§ THE TASK
Reproduce word for word the lines between the one containing "Collapse the 免费 UPS 送货 section" and the one containing "Toggle the public_repo", inclusive.

Entries on where items appear
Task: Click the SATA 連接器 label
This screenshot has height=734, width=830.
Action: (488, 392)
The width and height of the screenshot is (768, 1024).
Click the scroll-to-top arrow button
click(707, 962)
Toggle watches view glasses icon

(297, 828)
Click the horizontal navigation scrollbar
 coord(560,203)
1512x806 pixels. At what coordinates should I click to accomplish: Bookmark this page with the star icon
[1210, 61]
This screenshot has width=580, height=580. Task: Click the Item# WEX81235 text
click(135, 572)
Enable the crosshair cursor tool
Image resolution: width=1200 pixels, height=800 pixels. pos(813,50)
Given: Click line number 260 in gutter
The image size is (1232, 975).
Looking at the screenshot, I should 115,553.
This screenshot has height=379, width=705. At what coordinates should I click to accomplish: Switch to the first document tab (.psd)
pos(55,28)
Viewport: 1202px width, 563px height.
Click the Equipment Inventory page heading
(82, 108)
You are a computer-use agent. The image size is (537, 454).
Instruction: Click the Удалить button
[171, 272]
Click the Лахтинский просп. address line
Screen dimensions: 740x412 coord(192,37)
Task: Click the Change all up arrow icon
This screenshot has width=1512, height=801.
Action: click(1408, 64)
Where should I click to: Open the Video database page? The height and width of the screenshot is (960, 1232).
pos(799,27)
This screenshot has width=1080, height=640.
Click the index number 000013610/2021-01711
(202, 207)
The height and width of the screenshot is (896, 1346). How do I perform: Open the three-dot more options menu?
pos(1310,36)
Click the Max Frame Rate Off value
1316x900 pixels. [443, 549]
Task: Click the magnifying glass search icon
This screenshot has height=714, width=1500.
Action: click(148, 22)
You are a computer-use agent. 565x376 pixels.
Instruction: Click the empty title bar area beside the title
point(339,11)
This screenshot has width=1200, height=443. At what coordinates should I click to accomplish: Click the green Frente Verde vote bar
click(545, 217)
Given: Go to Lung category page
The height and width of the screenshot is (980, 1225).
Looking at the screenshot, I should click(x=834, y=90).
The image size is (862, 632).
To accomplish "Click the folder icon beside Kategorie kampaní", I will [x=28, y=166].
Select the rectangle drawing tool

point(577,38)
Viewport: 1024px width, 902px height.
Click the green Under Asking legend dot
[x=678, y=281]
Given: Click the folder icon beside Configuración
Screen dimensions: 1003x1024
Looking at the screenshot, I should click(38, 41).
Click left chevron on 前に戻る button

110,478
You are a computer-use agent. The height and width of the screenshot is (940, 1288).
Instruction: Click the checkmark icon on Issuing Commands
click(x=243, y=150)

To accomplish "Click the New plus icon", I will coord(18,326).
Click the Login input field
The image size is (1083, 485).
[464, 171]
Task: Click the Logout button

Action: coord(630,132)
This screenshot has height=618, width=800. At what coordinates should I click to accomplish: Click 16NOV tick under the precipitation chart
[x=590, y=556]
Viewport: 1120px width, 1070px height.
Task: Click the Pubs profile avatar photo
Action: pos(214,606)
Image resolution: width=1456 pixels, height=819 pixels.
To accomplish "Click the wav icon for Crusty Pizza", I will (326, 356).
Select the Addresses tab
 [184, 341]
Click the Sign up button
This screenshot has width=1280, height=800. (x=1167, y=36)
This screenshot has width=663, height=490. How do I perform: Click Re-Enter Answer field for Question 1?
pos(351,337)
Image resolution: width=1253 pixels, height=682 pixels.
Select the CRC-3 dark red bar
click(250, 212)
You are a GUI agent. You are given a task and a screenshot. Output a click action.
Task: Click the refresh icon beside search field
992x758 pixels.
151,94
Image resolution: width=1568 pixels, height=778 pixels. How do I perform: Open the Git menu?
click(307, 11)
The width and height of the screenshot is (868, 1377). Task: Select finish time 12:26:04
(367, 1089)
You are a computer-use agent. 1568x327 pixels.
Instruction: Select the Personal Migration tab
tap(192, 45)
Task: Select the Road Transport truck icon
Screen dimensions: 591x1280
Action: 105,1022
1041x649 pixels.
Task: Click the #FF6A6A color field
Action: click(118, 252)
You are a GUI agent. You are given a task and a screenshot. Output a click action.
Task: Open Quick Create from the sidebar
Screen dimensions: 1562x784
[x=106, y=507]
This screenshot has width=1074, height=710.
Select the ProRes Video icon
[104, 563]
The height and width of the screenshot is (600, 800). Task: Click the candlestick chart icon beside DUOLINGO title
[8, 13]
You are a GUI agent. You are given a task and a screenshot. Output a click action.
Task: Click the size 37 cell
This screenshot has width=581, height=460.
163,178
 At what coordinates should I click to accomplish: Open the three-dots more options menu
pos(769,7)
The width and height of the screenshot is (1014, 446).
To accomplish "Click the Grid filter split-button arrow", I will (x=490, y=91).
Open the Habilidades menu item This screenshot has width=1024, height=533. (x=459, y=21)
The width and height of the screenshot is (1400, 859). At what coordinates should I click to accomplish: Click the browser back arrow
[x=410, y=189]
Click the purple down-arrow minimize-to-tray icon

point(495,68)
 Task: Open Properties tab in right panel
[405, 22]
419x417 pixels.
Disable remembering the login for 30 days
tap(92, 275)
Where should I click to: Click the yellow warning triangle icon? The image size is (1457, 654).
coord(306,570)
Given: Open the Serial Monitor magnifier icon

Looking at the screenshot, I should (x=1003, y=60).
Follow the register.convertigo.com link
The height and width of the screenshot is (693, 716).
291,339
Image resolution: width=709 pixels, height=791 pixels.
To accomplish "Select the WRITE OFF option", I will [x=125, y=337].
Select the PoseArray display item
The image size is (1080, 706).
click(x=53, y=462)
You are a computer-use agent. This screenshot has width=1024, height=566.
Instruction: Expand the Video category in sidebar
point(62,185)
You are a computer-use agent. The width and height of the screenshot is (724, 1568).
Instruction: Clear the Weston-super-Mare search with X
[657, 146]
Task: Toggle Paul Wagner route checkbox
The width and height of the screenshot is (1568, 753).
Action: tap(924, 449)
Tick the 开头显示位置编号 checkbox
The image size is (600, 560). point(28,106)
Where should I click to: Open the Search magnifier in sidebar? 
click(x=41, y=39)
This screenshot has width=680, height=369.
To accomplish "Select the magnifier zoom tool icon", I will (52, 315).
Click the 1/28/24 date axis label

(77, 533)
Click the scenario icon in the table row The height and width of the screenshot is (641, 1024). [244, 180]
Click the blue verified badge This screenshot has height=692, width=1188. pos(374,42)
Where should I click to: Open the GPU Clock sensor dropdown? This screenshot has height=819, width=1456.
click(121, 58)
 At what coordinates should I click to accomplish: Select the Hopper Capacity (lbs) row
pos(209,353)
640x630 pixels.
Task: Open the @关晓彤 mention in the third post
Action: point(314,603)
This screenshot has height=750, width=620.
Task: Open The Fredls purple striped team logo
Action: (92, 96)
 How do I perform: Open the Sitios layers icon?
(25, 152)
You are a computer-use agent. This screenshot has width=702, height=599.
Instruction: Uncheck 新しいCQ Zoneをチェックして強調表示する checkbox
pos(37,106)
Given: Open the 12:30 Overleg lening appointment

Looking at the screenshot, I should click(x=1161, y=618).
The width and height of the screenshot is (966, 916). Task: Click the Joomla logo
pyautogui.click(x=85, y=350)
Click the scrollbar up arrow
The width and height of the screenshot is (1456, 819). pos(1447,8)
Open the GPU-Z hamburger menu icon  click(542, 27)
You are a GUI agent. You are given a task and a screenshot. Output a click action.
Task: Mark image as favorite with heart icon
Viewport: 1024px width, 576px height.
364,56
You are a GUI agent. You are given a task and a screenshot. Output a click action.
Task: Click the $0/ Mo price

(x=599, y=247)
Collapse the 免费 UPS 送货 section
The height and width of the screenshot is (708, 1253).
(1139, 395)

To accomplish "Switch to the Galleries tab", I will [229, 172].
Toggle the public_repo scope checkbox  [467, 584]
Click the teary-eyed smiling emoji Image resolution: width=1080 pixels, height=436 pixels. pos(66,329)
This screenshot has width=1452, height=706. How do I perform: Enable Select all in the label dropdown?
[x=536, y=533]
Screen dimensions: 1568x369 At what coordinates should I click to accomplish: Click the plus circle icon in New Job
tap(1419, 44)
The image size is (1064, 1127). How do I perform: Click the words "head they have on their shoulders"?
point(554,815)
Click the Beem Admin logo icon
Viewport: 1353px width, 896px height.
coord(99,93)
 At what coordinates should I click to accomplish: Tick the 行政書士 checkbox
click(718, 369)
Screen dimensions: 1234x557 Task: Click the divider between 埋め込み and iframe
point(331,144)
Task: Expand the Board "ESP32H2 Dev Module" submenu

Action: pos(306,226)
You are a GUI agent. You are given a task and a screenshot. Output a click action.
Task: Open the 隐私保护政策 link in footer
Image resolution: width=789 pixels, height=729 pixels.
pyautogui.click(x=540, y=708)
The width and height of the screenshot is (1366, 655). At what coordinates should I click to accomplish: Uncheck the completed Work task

§ RESPONSE TO THIS TASK
Collapse the 免费 UPS 送货 section
The height and width of the screenshot is (708, 1253).
(1139, 395)

To accomplish "Switch to the Galleries tab", I will [229, 172].
Toggle the public_repo scope checkbox  [467, 584]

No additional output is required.